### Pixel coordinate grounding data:

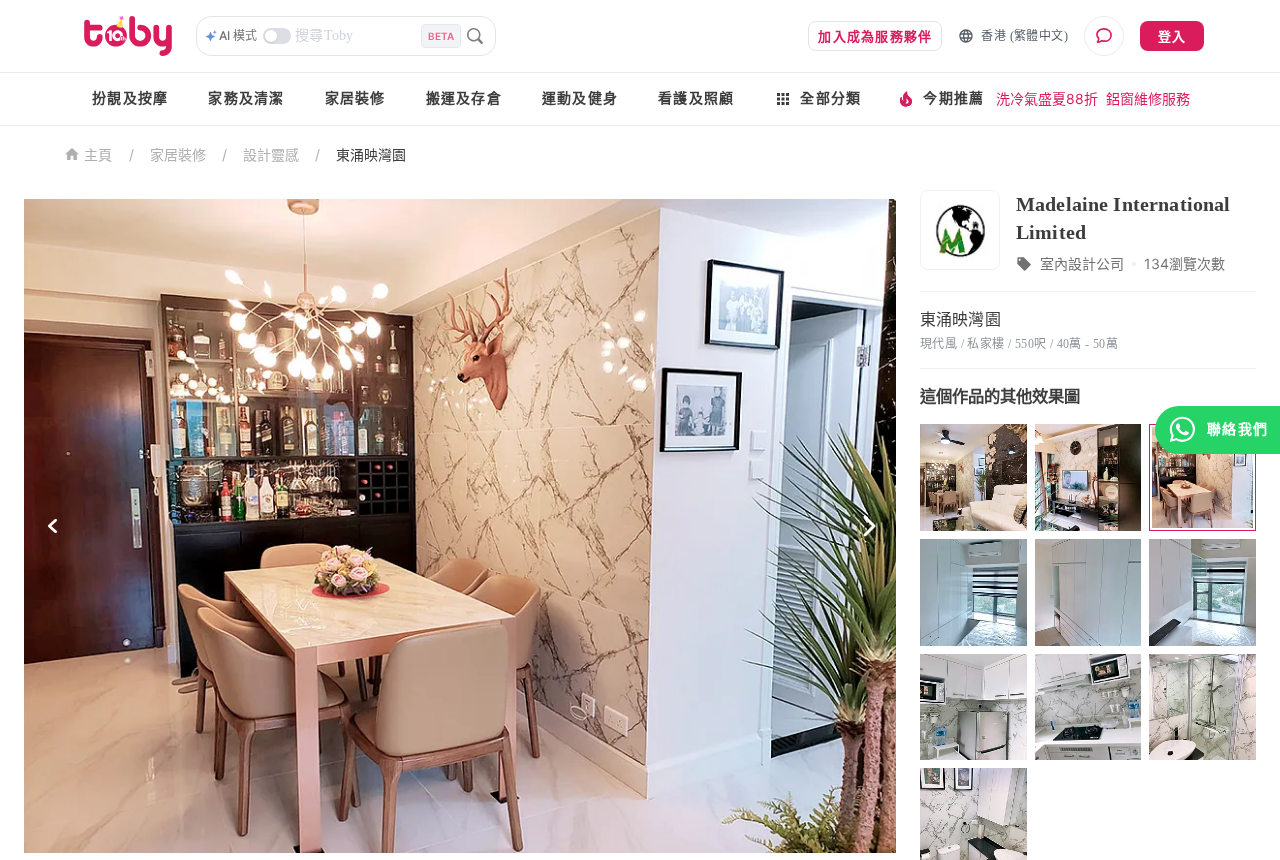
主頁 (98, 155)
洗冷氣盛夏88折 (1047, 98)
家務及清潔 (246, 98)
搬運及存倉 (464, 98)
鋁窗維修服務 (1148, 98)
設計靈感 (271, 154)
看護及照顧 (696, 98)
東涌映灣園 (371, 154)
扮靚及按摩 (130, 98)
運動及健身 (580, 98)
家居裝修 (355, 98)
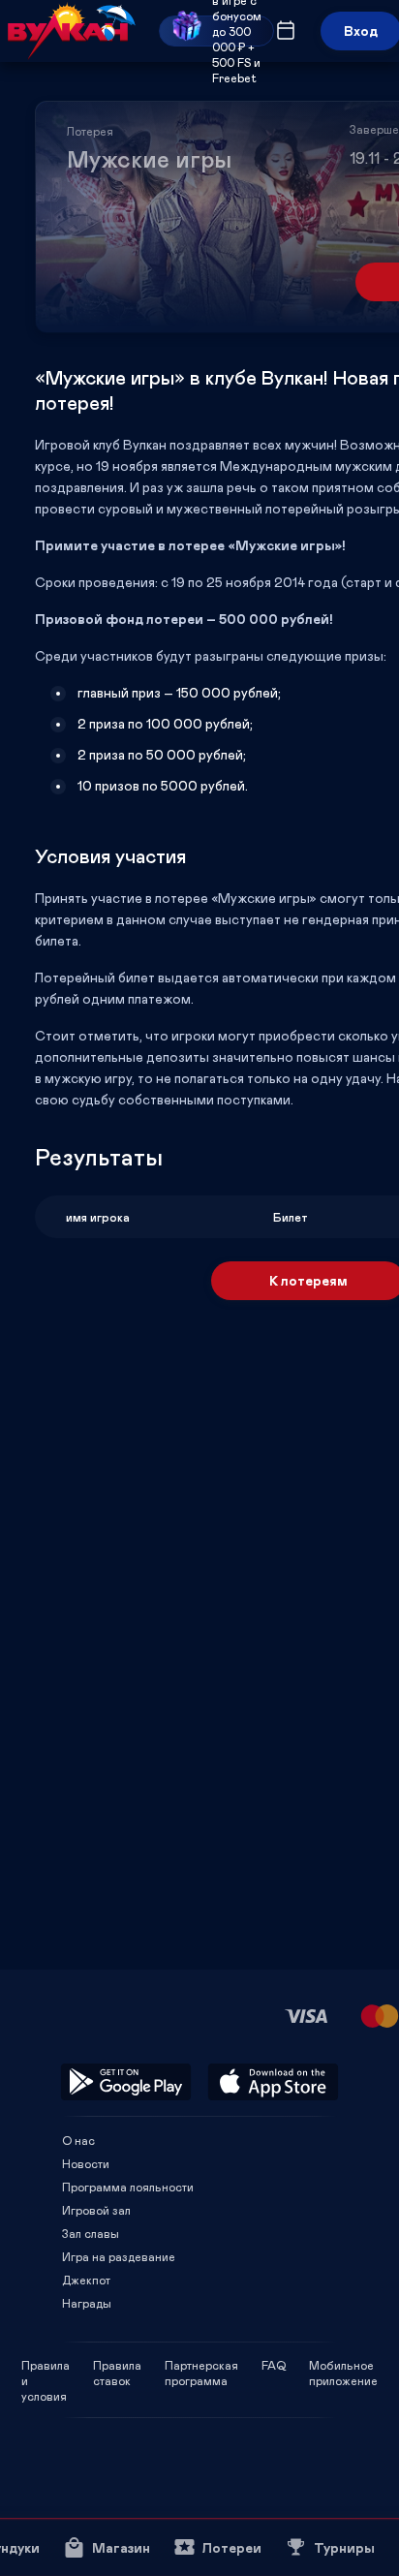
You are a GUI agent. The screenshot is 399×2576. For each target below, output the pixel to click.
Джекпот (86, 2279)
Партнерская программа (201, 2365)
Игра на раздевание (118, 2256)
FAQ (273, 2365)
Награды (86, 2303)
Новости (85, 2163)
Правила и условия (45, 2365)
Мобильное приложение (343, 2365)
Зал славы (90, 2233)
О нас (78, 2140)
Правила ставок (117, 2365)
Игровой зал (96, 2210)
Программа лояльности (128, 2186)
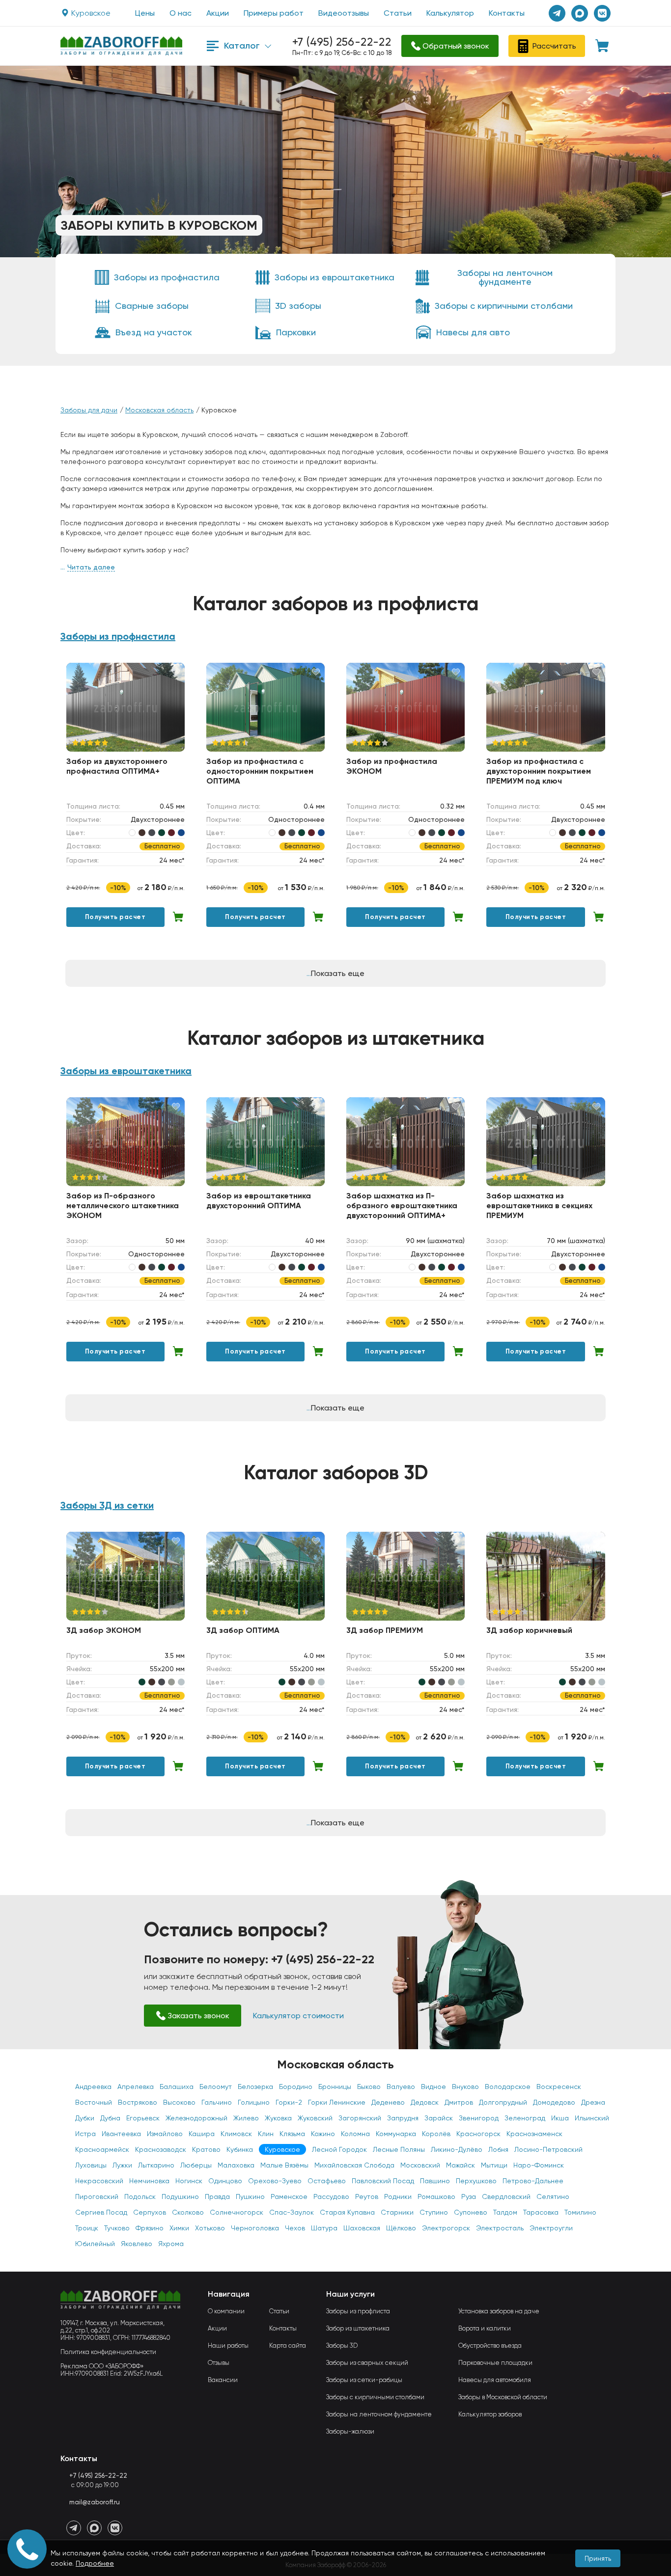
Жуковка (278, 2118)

### Task to carry out:
Output the data above in full and exactly, with every image left out.

### Answer area:
主頁 (98, 155)
洗冷氣盛夏88折 (1047, 98)
家務及清潔 (246, 98)
搬運及存倉 (464, 98)
鋁窗維修服務 (1148, 98)
設計靈感 (271, 154)
看護及照顧 (696, 98)
東涌映灣園 (371, 154)
扮靚及按摩 (130, 98)
運動及健身 (580, 98)
家居裝修 (355, 98)
You are a GUI agent. The screenshot is 399×2576. For each target below, output the pixel to click.
Джекпот (86, 2279)
Партнерская программа (201, 2365)
Игра на раздевание (118, 2256)
FAQ (273, 2365)
Награды (86, 2303)
Новости (85, 2163)
Правила и условия (45, 2365)
Мобильное приложение (343, 2365)
Зал славы (90, 2233)
О нас (78, 2140)
Правила ставок (117, 2365)
Игровой зал (96, 2210)
Программа лояльности (128, 2186)
Жуковка (278, 2118)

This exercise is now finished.